Incident Report for Files.com

Postmortem

On November 13 from 7:25am to 8:10am PST we experienced an issue with our FTP services that resulted in elevated error rates and inability to connect entirely to FTP for some, but not all, customers. This issue did not affect any other network services at Files.com, such as SFTP, WebDAV, AS2, API, etc. It was specific to FTP in our USA region.

According to our logs, this issue affected approximately half of all traffic connecting to FTP in our USA region during the impacted time window. All other regions were unaffected.

This incident related to a deployment of a critical software update to our production proxy servers in the USA region. We have 20 worldwide proxy servers, and they are the toughest devices in our fleet to update. These servers often need to be updated in place because they route traffic for all of our network services. Of those 20, 8 are located in our USA region.

In this incident, 4 of the 8 proxy servers failed to restart the FTP proxy service after the critical software update. Because we experienced more than one proxy server failure at once, the incident caused total failure of FTP to some customers.

The impact of this incident was mainly caused by a failure in our deployment process to detect the failure after the first proxy server failed, leading to a larger failure. We have revised our deployment process to reduce the chance of this sort of cascade in the future.

We greatly appreciate your patience and understanding as we resolved this issue. If you need additional assistance or continue to experience issues, please contact our Customer Support team.

Posted Nov 25, 2024 - 10:17 PST

Resolved

We have resolved elevated error rates on the FTP service on Files.com in our primary USA region.

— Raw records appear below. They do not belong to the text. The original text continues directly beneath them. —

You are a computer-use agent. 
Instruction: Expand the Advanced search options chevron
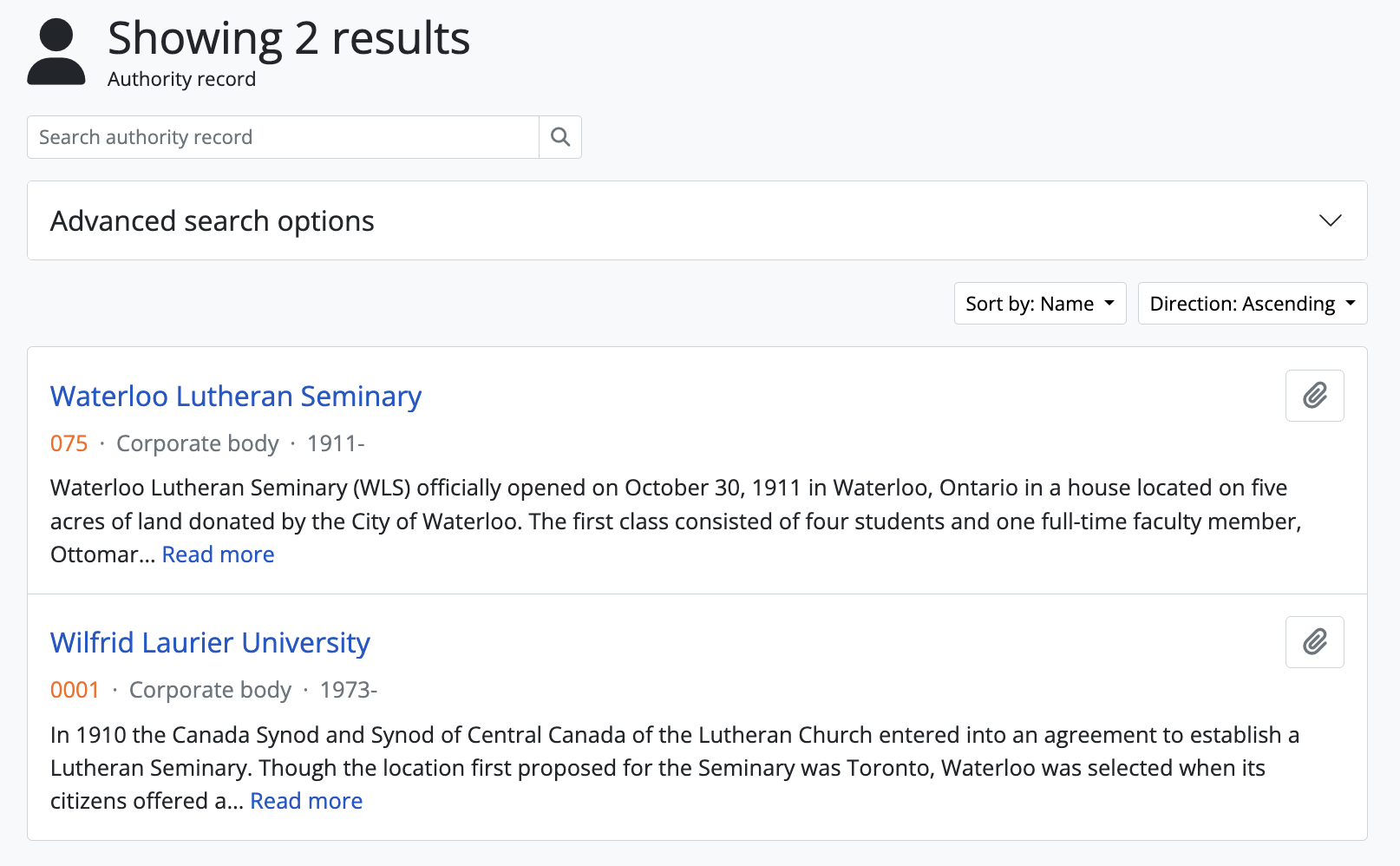click(x=1330, y=220)
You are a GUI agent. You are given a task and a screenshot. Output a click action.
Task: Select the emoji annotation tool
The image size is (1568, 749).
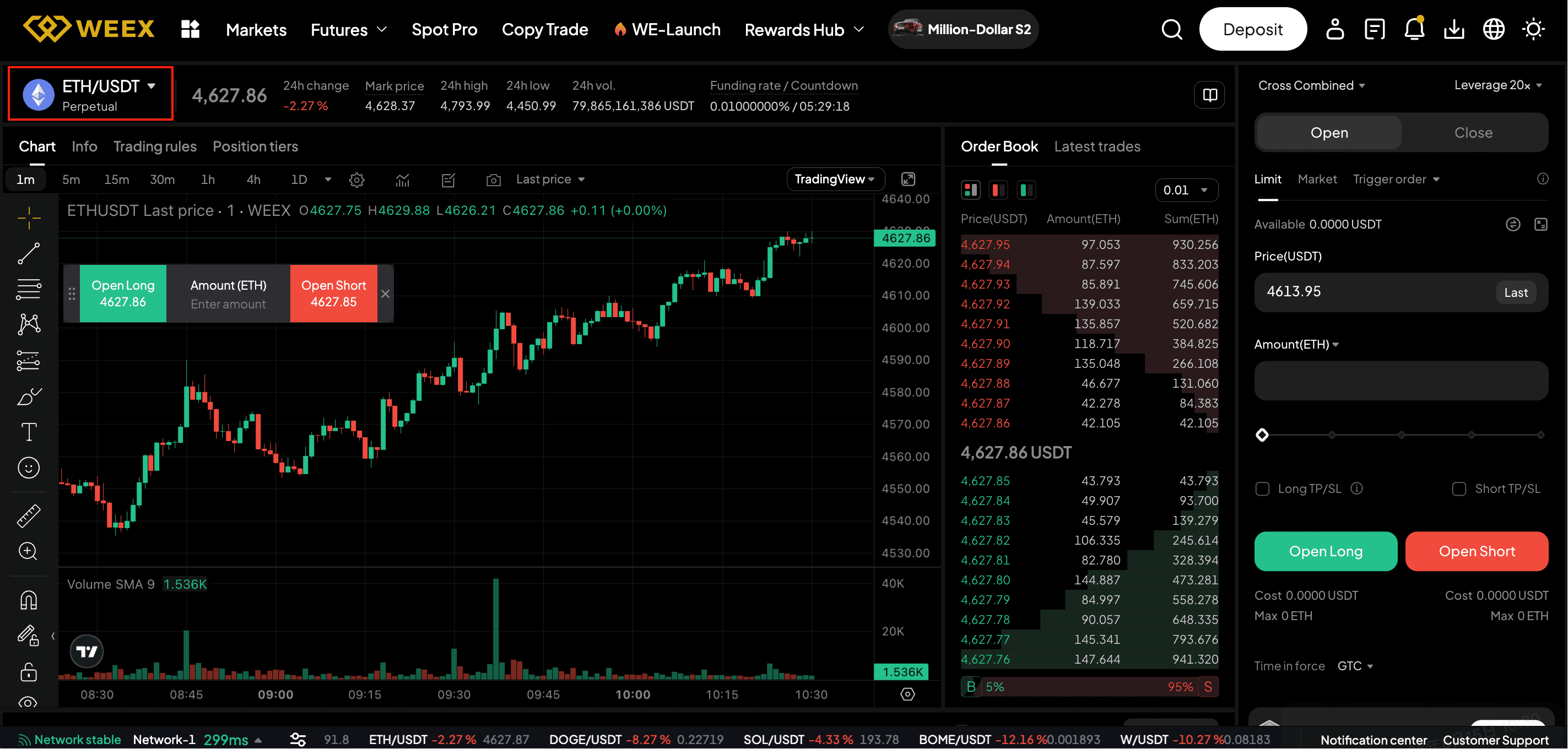[x=29, y=467]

This incident did not impact other network services such as API, SFTP, WebDAV, AS2, and others.

This incident occurred between the times of 7:25am PST and 8:12am PST.

If you previously moved any workloads to another region in response to this incident, you are cleared to move those regional workloads back to the USA region.

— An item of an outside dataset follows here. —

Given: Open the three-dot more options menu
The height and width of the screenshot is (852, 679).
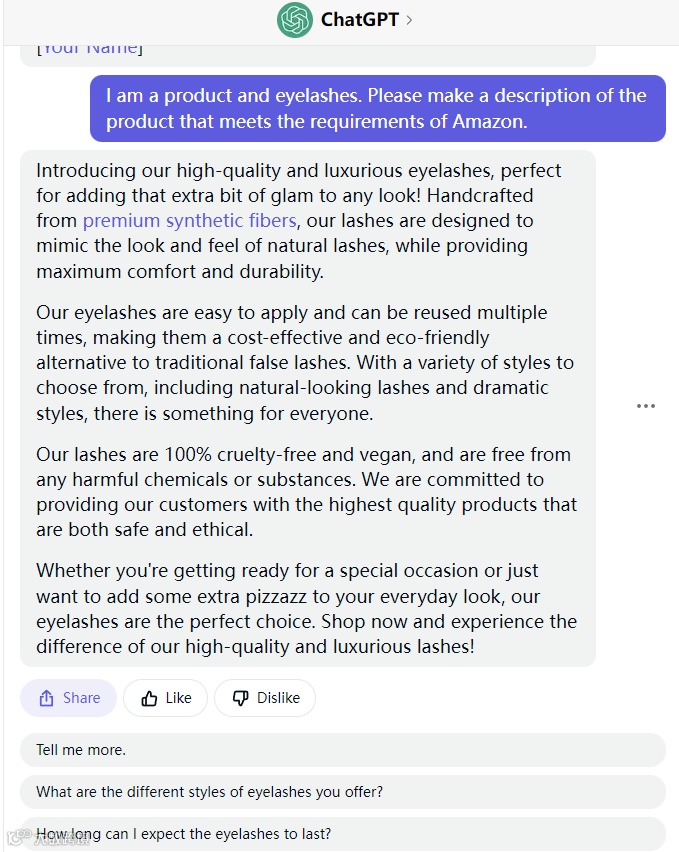Looking at the screenshot, I should (645, 406).
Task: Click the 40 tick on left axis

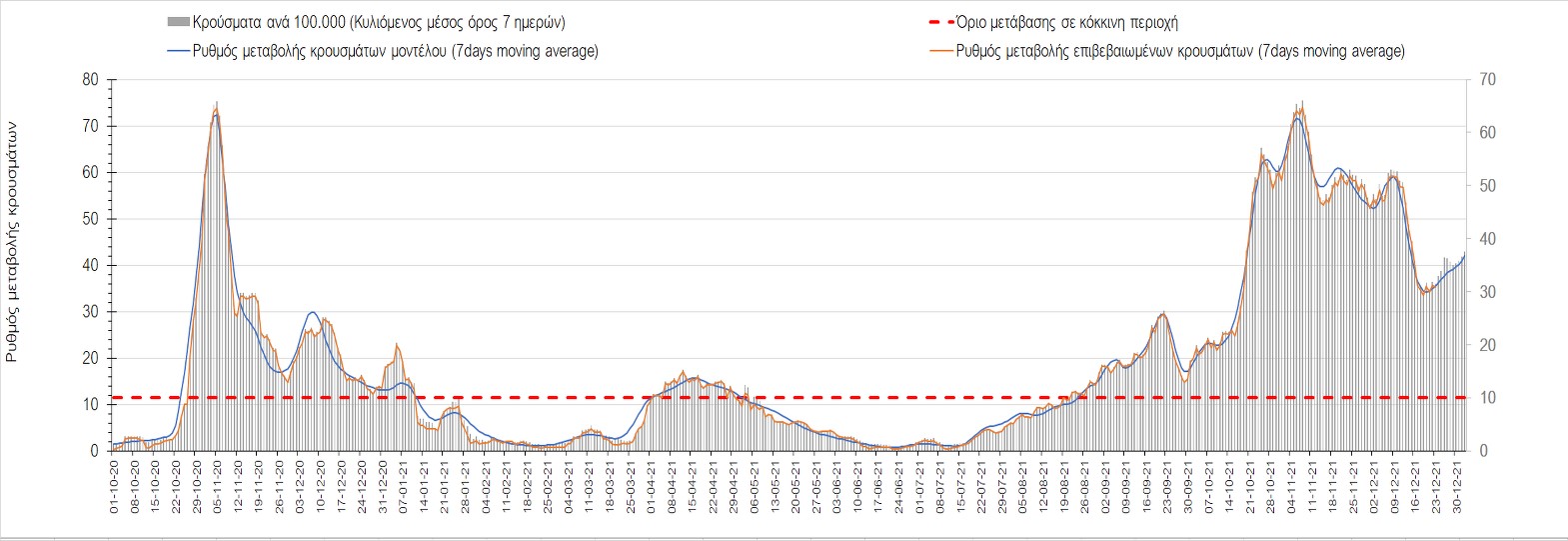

We are compiling a Root Cause Analysis for this incident, which we will post here.
Posted Nov 13, 2024 - 08:32 PST

Investigating

FTP only: We are investigating elevated error rates on the FTP service on Files.com in our primary USA region.

This incident does not impact other network services such as API, SFTP, WebDAV, AS2, and others.

This incident does not impact FTP in any other regions.

If you are affected by this incident and have an urgent need to access Files.com, we recommend using SFTP in lieu of FTP. If you must connect via FTP, you should be able to immediately connect (and access your existing files and account) using the hostname of our Canada region, which is app-ca-central-1.files.com.
Posted Nov 13, 2024 - 07:54 PST
This incident affected: FTP/FTPS and USA Region.